There was a very interesting article published by Andrew Savikas in the middle of last year, talking about content being a service business. In it he quotes from Trent Reznor of Nine Inch Nails:

[W]hat you NEED to do is this – give your music away as high-quality DRM-free MP3s. Collect people’s email info in exchange (which means having the infrastructure to do so) and start building your database of potential customers. Then, offer a variety of premium packages for sale and make them limited editions / scarce goods. Base the price and amount available on what you think you can sell. Make the packages special – make them by hand, sign them, make them unique, make them something YOU would want to have as a fan. Make a premium download available that includes high-resolution versions (for sale at a reasonable price) and include the download as something immediately available with any physical purchase. Sell T-shirts. Sell buttons, posters… whatever. [emphasis added]

Reading through what Reznor had to say in his original post, I found another extract telling in the extreme:

The database you are amassing should not be abused, but used to inform people that are interested in what you do when you have something going on – like a few shows, or a tour, or a new record, or a webcast, etc.
Have your MySpace page, but get a site outside MySpace – it’s dying and reads as cheap / generic. Remove all Flash from your website. Remove all stupid intros and load-times. MAKE IT SIMPLE TO NAVIGATE AND EASY TO FIND AND HEAR MUSIC (but don’t autoplay). Constantly update your site with content – pictures, blogs, whatever. Give people a reason to return to your site all the time. Put up a bulletin board and start a community. Engage your fans (with caution!) Make cheap videos. Film yourself talking. Play shows. Make interesting things. Get a Twitter account. Be interesting. Be real. Submit your music to blogs that may be interested. NEVER CHASE TRENDS. Utilize the multitude of tools available to you for very little cost of any – Flickr / YouTube / Vimeo / SoundCloud / Twitter etc.

The key phrase for me is this one: make it simple to navigate and easy to find and hear music.

When I read the Savikas article, one of the points I understood was this: the success of iTunes lay in the quality of the service they offered, the simplicity and convenience, rather than in premium content. In fact, the pricing of digital goods tends to reflect this: prices for songs, albums, films and books tend to be very similar for a given class of digital good, suggesting that the content behaves like a commodity, that the perceived value is in service simplicity. When you take into account recent developments such as Ofcom’s stance on Sky’s exclusive premium content, there is every possibility that there’s going to be downward pressure on the prices of premium digital content.

So let me summarise. I don’t know much about  how the world is changing as a result of the internet and the web, as a result of digitisation. What I do know is this: these changes are putting real structural pressure on a number of industries, particularly on the “publishing” industries of music, film, journalism and books. Every participant in the supply chains of those industries is feeling that pressure.

During such a time of flux, the customer becomes even more of a scarcity, even more of an asset. Any action you take which alienates customers, you take at your peril.

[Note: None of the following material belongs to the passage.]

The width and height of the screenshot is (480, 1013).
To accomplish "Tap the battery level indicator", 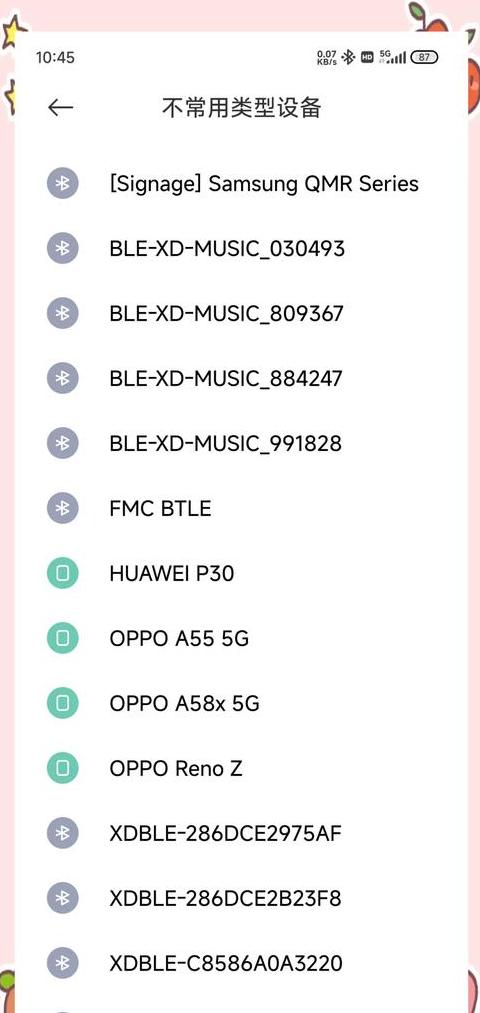I will [424, 57].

In this context, the actions of the music industry at this time, particularly in the context of the Digital Economy Bill, seem foolhardy in the extreme. Foolhardy enough for shareholders and activists to look at the consequences very carefully, and to take legal action against the decision makers.

You know something? If I was one of those people who’d lobbied to put all the garbage in the Digital Economy Bill, I would start praying. Now.

And I would write to my MP and ask that the Bill be withdrawn. Even if I worked for the BPI. Particularly if I worked for the BPI.

Sometimes it pays to Be Careful What You Wish For.